Die bisherigen Gerichtsurteile haben zudem keine publizistische Gewaltenteilung zwischen Presse und Rundfunk festgestellt, die verfassungsrechtlich geschützt ist. Darüber hinaus ist eine Gefährdung der Online-Angebote der Presse durch die der Öffentlich-Rechtlichen überhaupt nicht nachgewiesen.
Eine Beschränkung des publizistischen Wettbewerbs wie hier vorgesehen, ist also weder sinnvoll noch zeitgemäß und schadet der Legitimation des öffentlich-rechtlichen Rundfunks. Die Leistungen für die Beitragszahler werden dadurch eingeschränkt.
Besser wäre es, eine beidseitige Entwicklungsoffenheit zu akzeptieren. Das heißt sowohl die Verwendung von Bild und Ton bei den Online-Angeboten der Presse als auch die Verwendung von Text bei digitalen Angeboten des öffentlich-rechtlichen Rundfunks.

3. Die gesetzliche Schaffung einer Schiedsstelle.

Diese Schiedsstelle, in der sowohl die Presseverlage als auch die öffentlich-rechtlichen Anstalten vertreten sind, sehen wir GRÜNE kritisch.

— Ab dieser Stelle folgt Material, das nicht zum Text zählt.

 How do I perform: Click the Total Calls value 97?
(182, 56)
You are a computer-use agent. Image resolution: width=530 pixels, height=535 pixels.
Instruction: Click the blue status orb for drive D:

Es ist unklar, wie diese konkret ausgestaltet sein und welche genauen Aufgaben sie übernehmen soll. Es besteht die Gefahr, dass die Presseverlage durch ihre Marktmacht und ihr gerichtliches Drohpotenzial Einfluss auf die Programmautonomie der Sender nehmen können.
Es ist auch nicht nachvollziehbar, warum die Presseverlage eine eigene Schiedsstelle bekommen, während anderen Gruppen, wie Urheber und Produzenten, die ebenfalls durch die Entscheidungen der öffentlich-rechtlichen Anstalten ökonomisch betroffen sein können, diese Möglichkeit verwehrt bleibt. Vermutlich wird das Bundesverfassungsgericht erneut eine Klärung über viele jetzt getroffene Regelungen herbeiführen. Aus den genannten Gründen werden wir uns bei der Abstimmung zum Gesetzentwurf enthalten.